Universal health coverage requires access to quality-assured medicines. Unfortunately, substandard and falsified medicines are highly prevalent in many low and middle-income countries (LMICs). In these countries, under-resourced regulatory authorities cannot adequately oversee medicines along complex, globalised supply channels. Representatives of the World Health Organization (WHO), regulators, donors, and operational organizations discussed how to overcome this problem at an event in the margins of the 72nd World Health Assembly in Geneva.
Catherine Dujardin of the Belgian Directorate-General for Development Cooperation & Humanitarian Aid (DGD) said participants agreed that effective procurement policies and practices must be implemented everywhere, for everyone. “The WHO should and is playing a leading and coordinating role to improve quality of medicines worldwide. The WHO provides guidance on, facilitates information-sharing about and coordinates pharmaceutical quality assurance. To make further progress, member states and private donors should support the expansion of the WHO prequalification programme. They should also support the development of regulatory capacity building programmes.”
According to Raffaella Ravinetto, researcher at the Institute of Tropical Medicine in Antwerp and policy advisor to DGD, funders and implementers should join the effort. “We need to avoid double standards between medicines marketed in donor countries and those procured for programmes in LMICs. Purchasing only from suppliers with stringent quality systems would reduce risks, incentivise quality, and positively shape the market.”

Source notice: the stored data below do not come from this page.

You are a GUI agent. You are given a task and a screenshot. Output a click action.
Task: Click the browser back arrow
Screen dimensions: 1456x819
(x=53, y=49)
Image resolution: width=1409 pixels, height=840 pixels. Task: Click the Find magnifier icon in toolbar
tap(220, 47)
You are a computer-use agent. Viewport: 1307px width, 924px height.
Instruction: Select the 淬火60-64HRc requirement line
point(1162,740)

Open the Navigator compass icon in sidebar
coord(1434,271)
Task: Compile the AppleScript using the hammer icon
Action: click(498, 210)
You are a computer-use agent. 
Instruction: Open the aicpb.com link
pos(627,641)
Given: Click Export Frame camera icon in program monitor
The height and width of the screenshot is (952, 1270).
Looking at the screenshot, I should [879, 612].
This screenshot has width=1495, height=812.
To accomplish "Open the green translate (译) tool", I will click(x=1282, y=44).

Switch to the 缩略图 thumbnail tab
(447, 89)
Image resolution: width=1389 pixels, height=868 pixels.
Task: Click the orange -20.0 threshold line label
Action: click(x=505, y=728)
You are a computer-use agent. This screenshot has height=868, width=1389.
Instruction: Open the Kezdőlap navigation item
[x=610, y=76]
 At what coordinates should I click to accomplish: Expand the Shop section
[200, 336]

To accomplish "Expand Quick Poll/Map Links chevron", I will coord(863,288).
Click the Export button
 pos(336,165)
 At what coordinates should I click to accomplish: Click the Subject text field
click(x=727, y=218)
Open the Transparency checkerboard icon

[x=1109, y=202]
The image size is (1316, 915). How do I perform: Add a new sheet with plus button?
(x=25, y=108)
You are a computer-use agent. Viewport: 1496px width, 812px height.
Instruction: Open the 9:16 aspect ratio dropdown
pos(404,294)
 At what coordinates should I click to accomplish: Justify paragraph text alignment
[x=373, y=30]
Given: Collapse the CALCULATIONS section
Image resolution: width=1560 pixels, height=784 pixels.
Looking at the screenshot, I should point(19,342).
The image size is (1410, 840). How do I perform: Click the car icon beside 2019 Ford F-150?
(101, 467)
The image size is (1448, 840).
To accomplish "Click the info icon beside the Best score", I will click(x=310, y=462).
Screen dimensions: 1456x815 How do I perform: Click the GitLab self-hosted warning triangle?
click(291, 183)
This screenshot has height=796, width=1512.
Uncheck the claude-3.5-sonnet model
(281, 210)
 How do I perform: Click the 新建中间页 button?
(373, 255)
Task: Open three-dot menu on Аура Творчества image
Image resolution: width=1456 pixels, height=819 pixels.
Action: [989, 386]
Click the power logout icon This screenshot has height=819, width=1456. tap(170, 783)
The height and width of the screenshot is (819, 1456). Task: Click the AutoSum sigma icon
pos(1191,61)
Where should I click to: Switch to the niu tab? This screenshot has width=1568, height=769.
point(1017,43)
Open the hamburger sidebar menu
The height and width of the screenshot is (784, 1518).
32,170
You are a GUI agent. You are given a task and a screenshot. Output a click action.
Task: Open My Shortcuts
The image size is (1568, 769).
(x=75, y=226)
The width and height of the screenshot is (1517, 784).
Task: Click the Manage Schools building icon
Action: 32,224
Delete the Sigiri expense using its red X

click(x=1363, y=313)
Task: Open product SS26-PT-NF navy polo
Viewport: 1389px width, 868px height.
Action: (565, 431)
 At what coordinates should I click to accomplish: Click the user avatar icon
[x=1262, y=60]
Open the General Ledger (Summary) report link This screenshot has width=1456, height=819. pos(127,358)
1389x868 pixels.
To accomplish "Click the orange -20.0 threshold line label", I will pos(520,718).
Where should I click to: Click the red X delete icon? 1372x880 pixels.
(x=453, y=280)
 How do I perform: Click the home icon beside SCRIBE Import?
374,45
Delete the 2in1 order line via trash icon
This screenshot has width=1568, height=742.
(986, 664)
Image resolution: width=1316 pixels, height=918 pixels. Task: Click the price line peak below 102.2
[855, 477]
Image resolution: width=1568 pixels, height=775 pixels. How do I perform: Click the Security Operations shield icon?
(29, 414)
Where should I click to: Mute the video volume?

In October 2017, Alexander De Croo, Deputy Prime Minister and Minister of Development Cooperation, and 19 Belgian implementing agencies signed a ‘Commitment to Quality Assurance for Pharmaceutical Products’. Belgium is eager to get donors on board too in assuring quality in the procurement of medicines.
The event in Geneva was co-hosted by the government of Belgium, the Bill & Melinda Gates Foundation, Sida, the Department of Health, Republic of South Africa and USP.